[[ Supplied information open ]]
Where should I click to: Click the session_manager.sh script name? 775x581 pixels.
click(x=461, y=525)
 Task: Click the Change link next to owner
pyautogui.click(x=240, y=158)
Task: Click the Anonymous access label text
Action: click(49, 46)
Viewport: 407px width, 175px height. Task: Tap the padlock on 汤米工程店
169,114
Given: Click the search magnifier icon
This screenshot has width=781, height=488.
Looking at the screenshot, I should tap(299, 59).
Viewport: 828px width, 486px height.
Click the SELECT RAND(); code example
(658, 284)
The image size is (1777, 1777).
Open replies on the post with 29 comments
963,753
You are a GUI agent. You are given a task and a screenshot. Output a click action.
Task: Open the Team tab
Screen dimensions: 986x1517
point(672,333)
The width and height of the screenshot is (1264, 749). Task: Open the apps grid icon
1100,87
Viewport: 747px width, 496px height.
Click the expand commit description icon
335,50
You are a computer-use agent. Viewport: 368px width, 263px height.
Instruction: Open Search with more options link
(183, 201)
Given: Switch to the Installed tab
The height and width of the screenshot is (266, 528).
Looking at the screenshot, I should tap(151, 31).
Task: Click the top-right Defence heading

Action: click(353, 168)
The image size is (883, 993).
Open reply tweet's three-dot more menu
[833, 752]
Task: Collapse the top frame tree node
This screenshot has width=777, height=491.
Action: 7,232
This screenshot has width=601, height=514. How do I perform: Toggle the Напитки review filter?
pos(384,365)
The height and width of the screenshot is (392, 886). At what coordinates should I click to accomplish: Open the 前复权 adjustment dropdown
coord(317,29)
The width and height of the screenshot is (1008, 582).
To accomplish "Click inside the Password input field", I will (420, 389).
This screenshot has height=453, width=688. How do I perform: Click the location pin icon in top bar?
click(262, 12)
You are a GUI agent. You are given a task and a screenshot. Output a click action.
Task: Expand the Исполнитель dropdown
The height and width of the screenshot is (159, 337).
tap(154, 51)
[[ Supplied information closed ]]
* Problem details:
Extract, word for word, each line of the listing above.

* Solved exercise:
Where should I click to: Click the session_manager.sh script name? 775x581 pixels.
click(x=461, y=525)
 Task: Click the Change link next to owner
pyautogui.click(x=240, y=158)
Task: Click the Anonymous access label text
Action: click(49, 46)
Viewport: 407px width, 175px height. Task: Tap the padlock on 汤米工程店
169,114
Given: Click the search magnifier icon
This screenshot has width=781, height=488.
Looking at the screenshot, I should tap(299, 59).
Viewport: 828px width, 486px height.
Click the SELECT RAND(); code example
(658, 284)
The image size is (1777, 1777).
Open replies on the post with 29 comments
963,753
You are a GUI agent. You are given a task and a screenshot. Output a click action.
Task: Open the Team tab
Screen dimensions: 986x1517
point(672,333)
The width and height of the screenshot is (1264, 749). Task: Open the apps grid icon
1100,87
Viewport: 747px width, 496px height.
Click the expand commit description icon
335,50
You are a computer-use agent. Viewport: 368px width, 263px height.
Instruction: Open Search with more options link
(183, 201)
Given: Switch to the Installed tab
The height and width of the screenshot is (266, 528).
Looking at the screenshot, I should tap(151, 31).
Task: Click the top-right Defence heading

Action: click(353, 168)
The image size is (883, 993).
Open reply tweet's three-dot more menu
[833, 752]
Task: Collapse the top frame tree node
This screenshot has width=777, height=491.
Action: 7,232
This screenshot has width=601, height=514. How do I perform: Toggle the Напитки review filter?
pos(384,365)
The height and width of the screenshot is (392, 886). At what coordinates should I click to accomplish: Open the 前复权 adjustment dropdown
coord(317,29)
The width and height of the screenshot is (1008, 582).
To accomplish "Click inside the Password input field", I will (420, 389).
This screenshot has height=453, width=688. How do I perform: Click the location pin icon in top bar?
click(262, 12)
You are a GUI agent. You are given a task and a screenshot. Output a click action.
Task: Expand the Исполнитель dropdown
The height and width of the screenshot is (159, 337).
tap(154, 51)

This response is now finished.